Logging hundreds of millions of data points to ensure top notch field support and quality assurance.
Trees are one of the world’s greatest natural resources. They reduce carbon dioxide to help prevent global warming and they can be used as building materials for so many different applications. Houses, furniture, support structures and scaffolding: there is likely something built using timber near you that you don’t even think about.
Culturally, trees have a significant appeal as well, as far back as written human society can recall. From passages in The Bible and transcripts of the ancient Egyptians to 20thcentury book references like J.R.R. Tolkein’s The Lord of The Rings trilogy character Treebeard.
One of the cultural staples of Japanese architecture is the wooden house and the Sumitomo Forestry Group has been involved in the forestry business for over 320 years since its foundation in 1691. More specifically, Sumitomo Forestry Co., Ltd. is one of Japan’s leading timber and building materials trading companies with a steadily growing custom-built detached wooden housing business.
The company’s housing business sells about 9,000 custom-built detached wooden houses per year and each one yields housing specification data. The customized equipment for the kitchen and bathrooms, the construction materials for all columns and beams, maintenance history and much more gets recorded and filed. With thousands of homes being built annually, this means Sumitomo Forestry Co., Ltd. needs to maintain a data set in the hundreds of millions.
The company built a database to house all of this valuable information. Unfortunately, it required each department to request a search to process the data on an ad hoc basis any time the user department, materials department, or quality assurance department needed access. This data extraction process became onerous both in time and costs.
To make matters more challenging, as the data growth continued to escalate, the data retrieval tool was unable to keep pace and could not search the full data set. Detailed data searches were very difficult in the time it would take each department to cull the results into meaningful insights. These growing limitations meant Sumitomo Forestry Co., Ltd. would need to completely change the way data was processed.
In December of 2014, QlikView was implemented by the user department and it completely changed the data culture:
- Housing specification data which previously took many days to obtain via the previous data retrieval tool was now available immediately through a QlikView dashboard.
- There is no longer a data limit like there was with the prior data searches. All of Sumitomo Forestry Co., Ltd.’s data is available at the same time and it can be indexed quickly.
- Access to additional detail is now possible: the ability to drill down into each residence allows departments who access the QlikView app to determine insights more accurately.

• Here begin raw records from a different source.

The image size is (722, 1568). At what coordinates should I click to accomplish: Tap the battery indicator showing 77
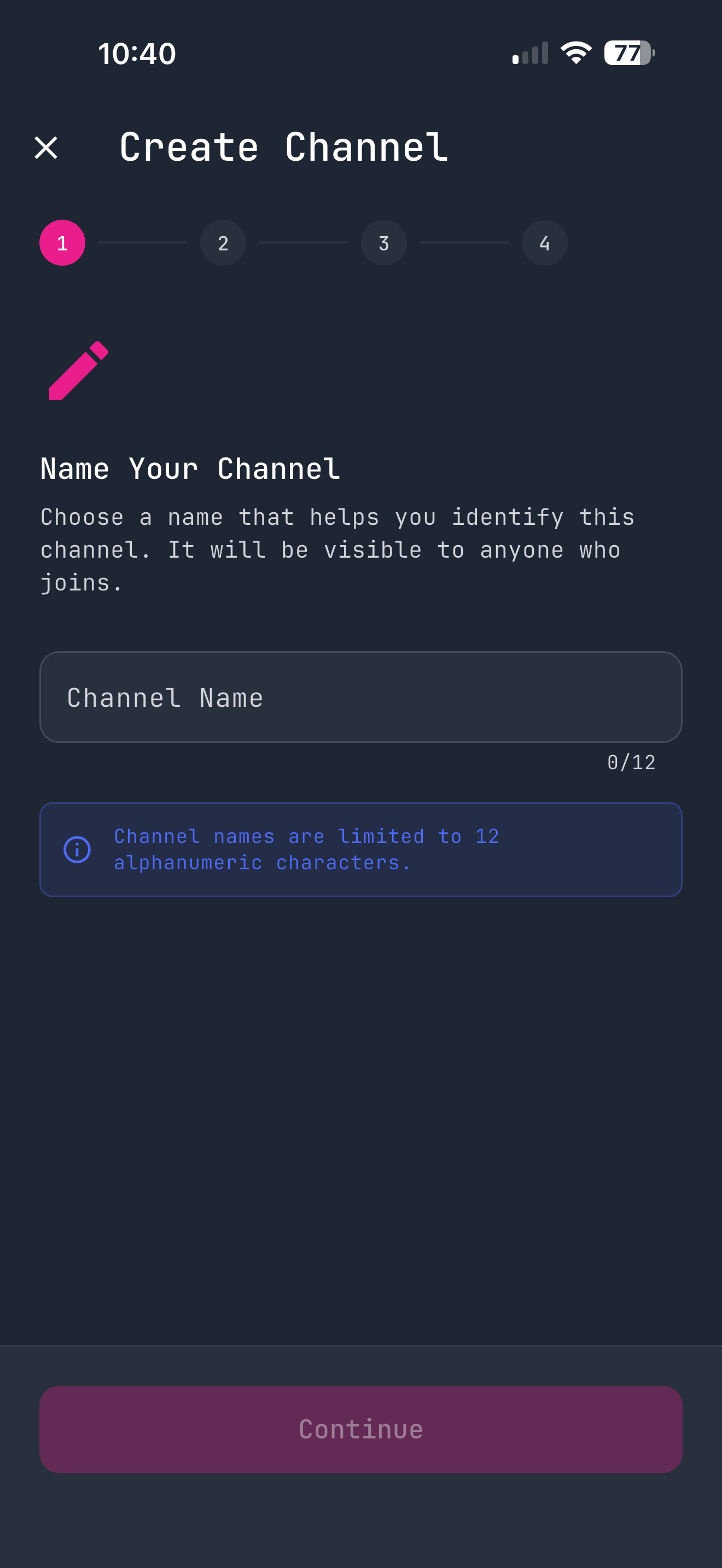point(628,53)
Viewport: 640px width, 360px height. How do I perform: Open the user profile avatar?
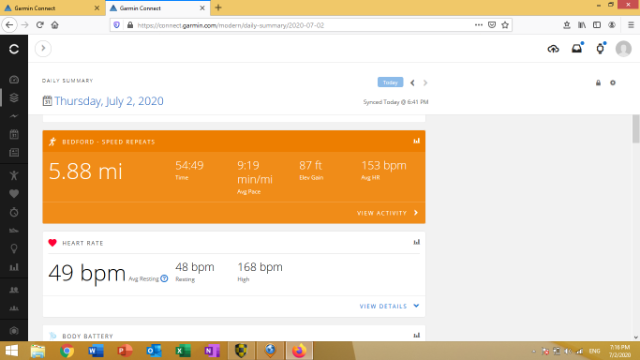[623, 49]
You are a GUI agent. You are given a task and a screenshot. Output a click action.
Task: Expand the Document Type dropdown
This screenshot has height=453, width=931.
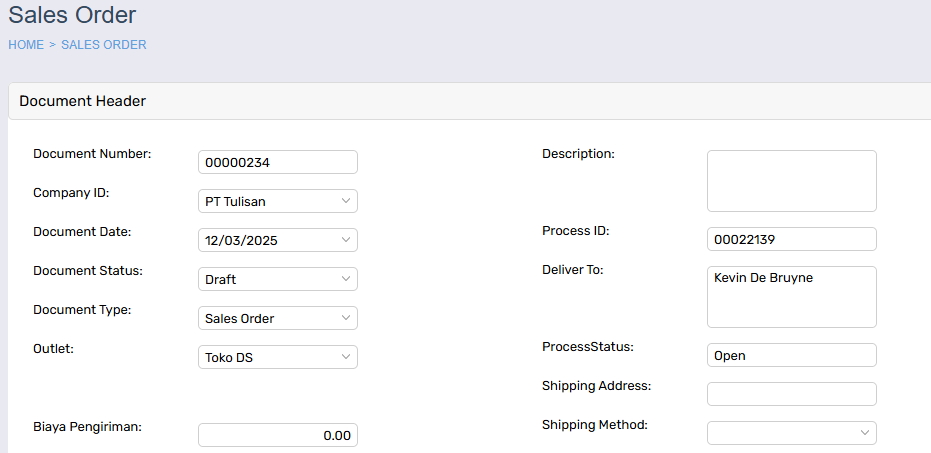point(278,318)
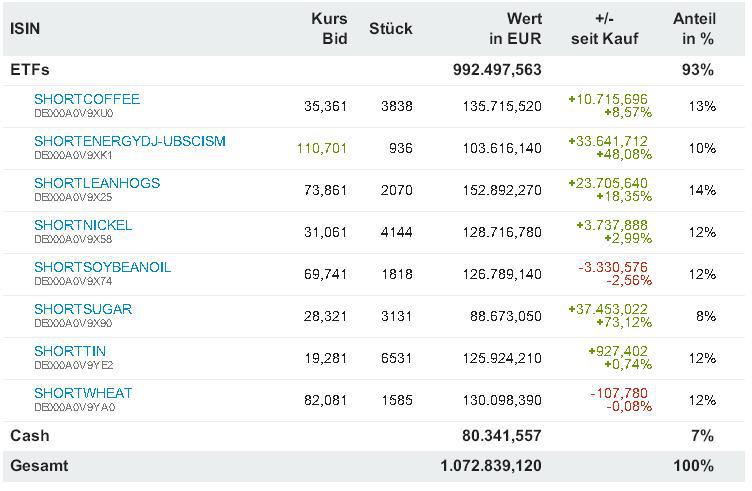Click SHORTSUGAR gain of +37.453,022
Image resolution: width=752 pixels, height=491 pixels.
coord(608,309)
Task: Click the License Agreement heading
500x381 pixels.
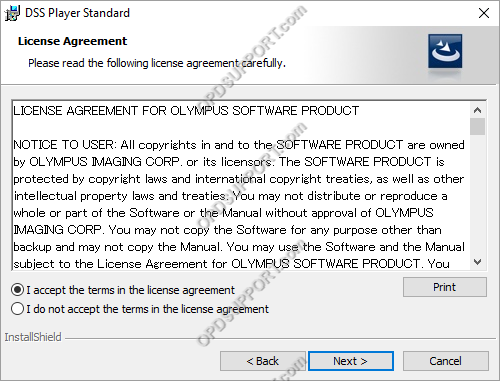Action: 72,41
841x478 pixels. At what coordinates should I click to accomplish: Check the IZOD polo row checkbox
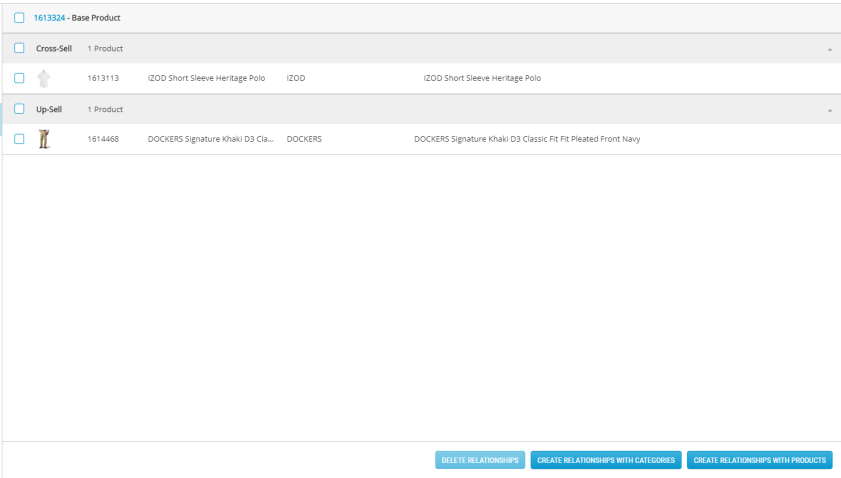tap(19, 79)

- It no longer requires multiple tools in order to find one data point. Previously departments were pairing database searches with other data housed in Microsoft Excel and Access.
- The concerns of data growth overwhelming the previous system has been eliminated.
What’s also critical to Sumitomo Forestry Co., Ltd.’s success is for multiple departments to work together and learn from each other’s data. Currently, seven different departments within the organization all use Qlik in order to track building materials, CAD (computer-aided design) data, ordering history, repair history and more. This more detailed view of their data has also led to improvements in field support and other support services since the organization can now keep closer tabs on orders and customer service requests.
Based on this empirical evidence: perhaps data is the next great natural resource.